▸ Written exercise
List each line of the material below that contains the string "checkbox", copying every such line whole. Case counts when matching.

****************************************

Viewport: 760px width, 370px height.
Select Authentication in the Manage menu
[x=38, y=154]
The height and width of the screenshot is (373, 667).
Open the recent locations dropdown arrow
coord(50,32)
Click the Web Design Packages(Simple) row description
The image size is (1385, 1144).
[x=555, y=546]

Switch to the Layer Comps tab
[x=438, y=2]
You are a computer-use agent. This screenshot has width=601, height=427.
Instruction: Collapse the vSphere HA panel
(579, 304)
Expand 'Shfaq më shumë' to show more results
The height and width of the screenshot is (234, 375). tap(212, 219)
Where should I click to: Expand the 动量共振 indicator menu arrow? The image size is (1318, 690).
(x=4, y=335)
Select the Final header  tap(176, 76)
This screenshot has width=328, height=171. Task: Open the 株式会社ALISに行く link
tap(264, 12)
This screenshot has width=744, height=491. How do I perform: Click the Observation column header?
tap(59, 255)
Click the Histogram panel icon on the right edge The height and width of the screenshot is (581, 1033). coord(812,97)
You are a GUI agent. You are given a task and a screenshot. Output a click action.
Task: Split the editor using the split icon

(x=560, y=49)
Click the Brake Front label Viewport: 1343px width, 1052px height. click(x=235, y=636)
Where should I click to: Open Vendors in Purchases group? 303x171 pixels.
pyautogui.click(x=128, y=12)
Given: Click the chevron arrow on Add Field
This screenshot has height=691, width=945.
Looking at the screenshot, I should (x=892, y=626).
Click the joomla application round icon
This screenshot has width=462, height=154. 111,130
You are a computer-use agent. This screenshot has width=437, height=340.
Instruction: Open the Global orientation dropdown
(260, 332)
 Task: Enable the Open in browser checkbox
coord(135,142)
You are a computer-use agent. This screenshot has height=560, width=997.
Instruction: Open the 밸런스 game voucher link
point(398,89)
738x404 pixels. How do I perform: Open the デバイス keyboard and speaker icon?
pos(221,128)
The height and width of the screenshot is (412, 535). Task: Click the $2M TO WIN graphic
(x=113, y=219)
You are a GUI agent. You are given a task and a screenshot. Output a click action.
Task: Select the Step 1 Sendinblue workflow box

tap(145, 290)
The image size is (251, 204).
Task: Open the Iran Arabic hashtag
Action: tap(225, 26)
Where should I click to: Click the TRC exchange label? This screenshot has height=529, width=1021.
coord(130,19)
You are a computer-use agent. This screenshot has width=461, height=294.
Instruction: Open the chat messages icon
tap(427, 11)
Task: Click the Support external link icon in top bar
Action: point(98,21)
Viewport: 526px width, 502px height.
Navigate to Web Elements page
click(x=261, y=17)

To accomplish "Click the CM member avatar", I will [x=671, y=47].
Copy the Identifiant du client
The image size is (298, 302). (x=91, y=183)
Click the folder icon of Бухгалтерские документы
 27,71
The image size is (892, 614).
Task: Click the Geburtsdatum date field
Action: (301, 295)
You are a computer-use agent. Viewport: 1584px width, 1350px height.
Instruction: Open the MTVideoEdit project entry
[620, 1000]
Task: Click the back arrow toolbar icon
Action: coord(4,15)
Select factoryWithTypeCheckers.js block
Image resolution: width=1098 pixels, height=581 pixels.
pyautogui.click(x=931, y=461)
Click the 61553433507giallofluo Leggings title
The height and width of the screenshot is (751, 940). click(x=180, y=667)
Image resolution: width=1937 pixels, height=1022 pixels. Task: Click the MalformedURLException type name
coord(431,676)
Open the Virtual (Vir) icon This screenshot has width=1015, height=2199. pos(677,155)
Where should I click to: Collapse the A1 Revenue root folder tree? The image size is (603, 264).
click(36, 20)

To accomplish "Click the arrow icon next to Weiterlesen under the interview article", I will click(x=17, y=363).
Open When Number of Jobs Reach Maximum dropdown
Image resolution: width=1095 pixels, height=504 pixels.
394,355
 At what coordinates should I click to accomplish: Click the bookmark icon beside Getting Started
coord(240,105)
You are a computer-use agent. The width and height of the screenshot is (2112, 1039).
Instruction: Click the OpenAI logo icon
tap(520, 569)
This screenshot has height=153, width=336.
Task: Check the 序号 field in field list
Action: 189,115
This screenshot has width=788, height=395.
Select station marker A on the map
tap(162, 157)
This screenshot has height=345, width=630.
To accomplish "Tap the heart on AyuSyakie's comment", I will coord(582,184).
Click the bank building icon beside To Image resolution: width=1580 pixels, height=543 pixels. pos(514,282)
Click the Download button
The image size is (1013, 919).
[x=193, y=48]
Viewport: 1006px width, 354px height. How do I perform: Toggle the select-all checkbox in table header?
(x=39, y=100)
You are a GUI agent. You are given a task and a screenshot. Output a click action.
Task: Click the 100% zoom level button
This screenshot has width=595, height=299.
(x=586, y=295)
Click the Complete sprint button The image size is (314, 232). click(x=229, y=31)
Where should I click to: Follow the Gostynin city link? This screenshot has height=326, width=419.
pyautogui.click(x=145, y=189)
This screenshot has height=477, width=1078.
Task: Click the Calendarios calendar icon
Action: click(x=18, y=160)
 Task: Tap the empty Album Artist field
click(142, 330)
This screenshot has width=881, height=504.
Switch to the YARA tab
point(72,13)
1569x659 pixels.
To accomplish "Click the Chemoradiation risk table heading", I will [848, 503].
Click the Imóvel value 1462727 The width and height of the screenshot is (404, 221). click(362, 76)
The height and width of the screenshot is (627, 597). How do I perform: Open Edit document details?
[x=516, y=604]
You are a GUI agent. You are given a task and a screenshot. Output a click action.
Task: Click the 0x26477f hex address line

****************************************

▸ The solution
 Task: Enable the Open in browser checkbox
Viewport: 1006px width, 354px height. How do I perform: Toggle the select-all checkbox in table header?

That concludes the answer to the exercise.